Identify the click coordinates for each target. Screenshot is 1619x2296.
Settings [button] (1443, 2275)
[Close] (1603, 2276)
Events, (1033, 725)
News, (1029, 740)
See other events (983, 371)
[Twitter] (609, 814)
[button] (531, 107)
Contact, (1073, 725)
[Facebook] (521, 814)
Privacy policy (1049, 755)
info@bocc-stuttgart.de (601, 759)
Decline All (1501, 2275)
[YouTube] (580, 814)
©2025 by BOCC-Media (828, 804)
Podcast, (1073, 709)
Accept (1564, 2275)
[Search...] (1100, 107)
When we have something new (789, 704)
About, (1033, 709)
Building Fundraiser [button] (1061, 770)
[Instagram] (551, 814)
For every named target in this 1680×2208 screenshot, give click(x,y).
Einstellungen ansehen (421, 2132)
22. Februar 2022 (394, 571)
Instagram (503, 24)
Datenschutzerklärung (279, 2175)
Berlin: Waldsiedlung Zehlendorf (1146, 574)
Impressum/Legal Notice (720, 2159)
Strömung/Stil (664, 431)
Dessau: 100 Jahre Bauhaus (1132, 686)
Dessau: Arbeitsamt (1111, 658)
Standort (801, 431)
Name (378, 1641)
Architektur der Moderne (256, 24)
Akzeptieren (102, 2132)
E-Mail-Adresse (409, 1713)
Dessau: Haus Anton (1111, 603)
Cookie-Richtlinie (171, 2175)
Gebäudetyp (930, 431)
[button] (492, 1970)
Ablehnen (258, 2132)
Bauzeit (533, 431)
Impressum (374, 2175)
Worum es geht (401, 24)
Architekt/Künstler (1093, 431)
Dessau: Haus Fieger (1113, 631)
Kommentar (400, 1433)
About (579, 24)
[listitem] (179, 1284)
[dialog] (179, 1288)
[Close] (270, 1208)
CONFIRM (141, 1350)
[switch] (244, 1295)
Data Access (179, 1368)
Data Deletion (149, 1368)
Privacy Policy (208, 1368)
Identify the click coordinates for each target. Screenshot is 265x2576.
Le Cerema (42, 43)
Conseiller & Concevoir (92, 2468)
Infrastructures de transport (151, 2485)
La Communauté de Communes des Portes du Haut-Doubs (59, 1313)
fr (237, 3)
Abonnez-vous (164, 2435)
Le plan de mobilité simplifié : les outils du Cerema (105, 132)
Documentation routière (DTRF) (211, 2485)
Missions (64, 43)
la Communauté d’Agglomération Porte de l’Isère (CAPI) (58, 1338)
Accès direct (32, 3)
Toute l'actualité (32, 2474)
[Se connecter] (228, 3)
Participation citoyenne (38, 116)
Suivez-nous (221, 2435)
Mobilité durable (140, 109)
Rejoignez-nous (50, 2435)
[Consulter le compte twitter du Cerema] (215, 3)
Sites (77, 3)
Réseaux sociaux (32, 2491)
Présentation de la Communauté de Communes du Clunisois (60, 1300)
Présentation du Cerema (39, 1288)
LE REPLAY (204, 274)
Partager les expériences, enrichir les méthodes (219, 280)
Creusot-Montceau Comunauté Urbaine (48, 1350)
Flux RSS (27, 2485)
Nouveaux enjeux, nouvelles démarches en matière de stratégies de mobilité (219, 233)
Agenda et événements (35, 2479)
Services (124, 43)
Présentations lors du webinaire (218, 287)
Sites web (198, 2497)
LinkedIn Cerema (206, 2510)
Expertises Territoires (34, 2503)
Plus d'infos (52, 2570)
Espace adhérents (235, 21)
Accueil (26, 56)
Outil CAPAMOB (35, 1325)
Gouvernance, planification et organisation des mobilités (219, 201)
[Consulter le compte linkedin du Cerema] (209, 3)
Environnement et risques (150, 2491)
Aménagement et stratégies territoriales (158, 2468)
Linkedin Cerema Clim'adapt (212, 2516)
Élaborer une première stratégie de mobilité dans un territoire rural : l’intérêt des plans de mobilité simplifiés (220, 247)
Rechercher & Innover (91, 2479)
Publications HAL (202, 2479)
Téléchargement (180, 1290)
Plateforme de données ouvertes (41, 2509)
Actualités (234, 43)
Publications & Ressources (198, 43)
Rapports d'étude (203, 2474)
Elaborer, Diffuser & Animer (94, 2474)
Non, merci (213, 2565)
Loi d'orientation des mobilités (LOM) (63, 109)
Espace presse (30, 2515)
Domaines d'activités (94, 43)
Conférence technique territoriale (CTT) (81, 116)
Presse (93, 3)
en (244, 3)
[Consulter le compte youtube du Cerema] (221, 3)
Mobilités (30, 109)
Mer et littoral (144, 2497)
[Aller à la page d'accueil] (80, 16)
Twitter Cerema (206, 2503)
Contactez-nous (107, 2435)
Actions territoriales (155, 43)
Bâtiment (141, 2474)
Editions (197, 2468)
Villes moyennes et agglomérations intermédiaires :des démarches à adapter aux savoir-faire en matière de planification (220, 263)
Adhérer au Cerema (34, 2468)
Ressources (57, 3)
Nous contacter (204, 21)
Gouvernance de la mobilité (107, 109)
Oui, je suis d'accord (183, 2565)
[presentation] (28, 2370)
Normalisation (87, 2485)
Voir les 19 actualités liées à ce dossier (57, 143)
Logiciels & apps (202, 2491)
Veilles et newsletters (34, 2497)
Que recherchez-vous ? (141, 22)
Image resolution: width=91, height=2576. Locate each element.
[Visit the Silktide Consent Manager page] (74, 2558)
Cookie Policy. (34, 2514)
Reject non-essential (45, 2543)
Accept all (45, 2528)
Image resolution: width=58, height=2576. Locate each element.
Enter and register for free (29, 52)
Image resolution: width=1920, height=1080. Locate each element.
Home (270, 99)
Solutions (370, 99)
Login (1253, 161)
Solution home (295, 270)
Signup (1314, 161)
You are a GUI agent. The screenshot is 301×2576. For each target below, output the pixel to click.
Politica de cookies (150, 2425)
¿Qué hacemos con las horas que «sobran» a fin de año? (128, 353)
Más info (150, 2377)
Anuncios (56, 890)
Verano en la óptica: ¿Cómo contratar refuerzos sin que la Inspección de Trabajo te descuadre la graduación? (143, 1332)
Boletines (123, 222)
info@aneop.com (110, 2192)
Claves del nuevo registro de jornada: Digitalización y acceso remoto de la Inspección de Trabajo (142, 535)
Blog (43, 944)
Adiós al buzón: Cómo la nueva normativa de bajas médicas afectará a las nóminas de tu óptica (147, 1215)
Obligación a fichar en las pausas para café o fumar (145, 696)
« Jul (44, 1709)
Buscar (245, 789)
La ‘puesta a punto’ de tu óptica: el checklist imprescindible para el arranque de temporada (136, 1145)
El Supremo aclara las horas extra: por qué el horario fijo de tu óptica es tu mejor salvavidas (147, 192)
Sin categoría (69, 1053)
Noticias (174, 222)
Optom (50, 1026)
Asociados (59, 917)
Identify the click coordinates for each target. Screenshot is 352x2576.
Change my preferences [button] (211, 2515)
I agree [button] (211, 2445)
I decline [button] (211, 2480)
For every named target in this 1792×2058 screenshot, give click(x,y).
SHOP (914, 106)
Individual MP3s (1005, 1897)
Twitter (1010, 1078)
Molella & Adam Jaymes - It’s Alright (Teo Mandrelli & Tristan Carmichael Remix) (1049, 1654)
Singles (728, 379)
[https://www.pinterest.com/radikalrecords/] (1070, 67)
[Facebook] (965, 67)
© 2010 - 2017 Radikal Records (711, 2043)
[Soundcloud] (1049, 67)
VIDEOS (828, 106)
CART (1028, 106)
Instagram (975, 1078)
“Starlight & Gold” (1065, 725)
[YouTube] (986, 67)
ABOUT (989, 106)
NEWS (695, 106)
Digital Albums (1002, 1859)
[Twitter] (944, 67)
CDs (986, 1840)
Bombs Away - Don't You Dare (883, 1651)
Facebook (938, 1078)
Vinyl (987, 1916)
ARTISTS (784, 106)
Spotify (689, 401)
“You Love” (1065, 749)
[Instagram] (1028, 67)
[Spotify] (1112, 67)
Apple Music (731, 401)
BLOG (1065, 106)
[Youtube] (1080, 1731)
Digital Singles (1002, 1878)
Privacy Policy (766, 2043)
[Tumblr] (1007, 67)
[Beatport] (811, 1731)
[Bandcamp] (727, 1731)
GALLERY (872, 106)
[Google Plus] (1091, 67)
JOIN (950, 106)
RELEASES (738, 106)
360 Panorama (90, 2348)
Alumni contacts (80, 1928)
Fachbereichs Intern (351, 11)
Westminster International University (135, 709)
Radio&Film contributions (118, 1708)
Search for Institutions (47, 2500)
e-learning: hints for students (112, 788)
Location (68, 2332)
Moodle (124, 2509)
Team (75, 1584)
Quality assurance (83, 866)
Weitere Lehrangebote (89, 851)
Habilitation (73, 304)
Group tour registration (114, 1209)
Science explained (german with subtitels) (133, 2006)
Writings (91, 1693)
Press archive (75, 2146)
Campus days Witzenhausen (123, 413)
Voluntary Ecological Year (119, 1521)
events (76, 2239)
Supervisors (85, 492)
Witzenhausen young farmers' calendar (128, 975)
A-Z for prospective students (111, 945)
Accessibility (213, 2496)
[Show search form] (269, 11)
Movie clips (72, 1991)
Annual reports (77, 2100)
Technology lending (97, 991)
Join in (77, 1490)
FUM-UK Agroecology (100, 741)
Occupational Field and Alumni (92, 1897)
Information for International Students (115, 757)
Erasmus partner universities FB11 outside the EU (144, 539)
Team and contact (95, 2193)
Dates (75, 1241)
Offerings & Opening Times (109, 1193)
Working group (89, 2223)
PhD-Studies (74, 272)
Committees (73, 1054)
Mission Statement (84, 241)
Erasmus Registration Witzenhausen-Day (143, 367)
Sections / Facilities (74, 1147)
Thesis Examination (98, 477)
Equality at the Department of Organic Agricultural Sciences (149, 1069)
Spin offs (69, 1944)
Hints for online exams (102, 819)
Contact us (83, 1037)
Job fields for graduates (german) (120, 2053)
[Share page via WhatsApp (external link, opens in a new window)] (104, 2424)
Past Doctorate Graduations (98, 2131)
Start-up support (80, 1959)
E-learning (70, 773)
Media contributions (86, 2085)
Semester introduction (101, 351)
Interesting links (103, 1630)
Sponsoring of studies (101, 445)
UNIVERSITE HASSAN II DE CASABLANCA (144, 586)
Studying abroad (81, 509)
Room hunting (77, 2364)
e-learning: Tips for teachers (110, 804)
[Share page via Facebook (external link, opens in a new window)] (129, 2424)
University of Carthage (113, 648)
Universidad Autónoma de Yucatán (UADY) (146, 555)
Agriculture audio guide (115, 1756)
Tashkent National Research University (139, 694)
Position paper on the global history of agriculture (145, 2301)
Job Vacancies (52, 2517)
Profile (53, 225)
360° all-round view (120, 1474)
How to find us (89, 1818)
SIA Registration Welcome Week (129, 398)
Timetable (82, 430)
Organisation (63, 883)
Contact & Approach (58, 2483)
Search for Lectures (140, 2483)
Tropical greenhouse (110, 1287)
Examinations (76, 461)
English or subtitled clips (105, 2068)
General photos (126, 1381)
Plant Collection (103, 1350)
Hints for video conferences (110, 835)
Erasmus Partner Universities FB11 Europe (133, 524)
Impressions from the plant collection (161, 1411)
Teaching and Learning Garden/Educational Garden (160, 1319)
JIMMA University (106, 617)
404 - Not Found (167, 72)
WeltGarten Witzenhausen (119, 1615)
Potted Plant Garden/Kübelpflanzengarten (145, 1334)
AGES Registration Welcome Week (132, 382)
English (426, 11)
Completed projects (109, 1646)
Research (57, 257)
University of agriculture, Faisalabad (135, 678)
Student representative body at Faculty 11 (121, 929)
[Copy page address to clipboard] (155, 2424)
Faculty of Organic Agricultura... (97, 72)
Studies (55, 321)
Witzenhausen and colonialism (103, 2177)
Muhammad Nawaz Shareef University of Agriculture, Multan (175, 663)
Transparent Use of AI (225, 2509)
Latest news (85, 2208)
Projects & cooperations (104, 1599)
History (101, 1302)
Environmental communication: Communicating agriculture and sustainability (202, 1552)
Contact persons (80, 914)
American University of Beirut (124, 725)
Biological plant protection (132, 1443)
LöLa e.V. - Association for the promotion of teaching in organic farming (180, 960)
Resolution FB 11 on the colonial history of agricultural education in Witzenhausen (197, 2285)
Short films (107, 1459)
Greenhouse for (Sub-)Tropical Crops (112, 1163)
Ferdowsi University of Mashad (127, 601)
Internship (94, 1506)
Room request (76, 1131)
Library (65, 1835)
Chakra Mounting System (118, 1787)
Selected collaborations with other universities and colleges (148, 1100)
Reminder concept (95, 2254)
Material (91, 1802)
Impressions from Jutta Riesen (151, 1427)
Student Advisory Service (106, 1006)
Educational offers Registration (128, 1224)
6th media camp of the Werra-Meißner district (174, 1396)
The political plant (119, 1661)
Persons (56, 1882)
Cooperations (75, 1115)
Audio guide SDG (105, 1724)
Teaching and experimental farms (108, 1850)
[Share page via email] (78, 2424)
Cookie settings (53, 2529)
++++++
* **Work request**: I'd like an exact copy of the lines above, from the very first one through the line that contains "Strömung/Stil (664, 431)", with nothing else added.

* **Response to the task**:
Identify the click coordinates for each target. Screenshot is 1619x2296.
Settings [button] (1443, 2275)
[Close] (1603, 2276)
Events, (1033, 725)
News, (1029, 740)
See other events (983, 371)
[Twitter] (609, 814)
[button] (531, 107)
Contact, (1073, 725)
[Facebook] (521, 814)
Privacy policy (1049, 755)
info@bocc-stuttgart.de (601, 759)
Decline All (1501, 2275)
[YouTube] (580, 814)
©2025 by BOCC-Media (828, 804)
Podcast, (1073, 709)
Accept (1564, 2275)
[Search...] (1100, 107)
When we have something new (789, 704)
About, (1033, 709)
Building Fundraiser [button] (1061, 770)
[Instagram] (551, 814)
For every named target in this 1680×2208 screenshot, give click(x,y).
Einstellungen ansehen (421, 2132)
22. Februar 2022 (394, 571)
Instagram (503, 24)
Datenschutzerklärung (279, 2175)
Berlin: Waldsiedlung Zehlendorf (1146, 574)
Impressum/Legal Notice (720, 2159)
Strömung/Stil (664, 431)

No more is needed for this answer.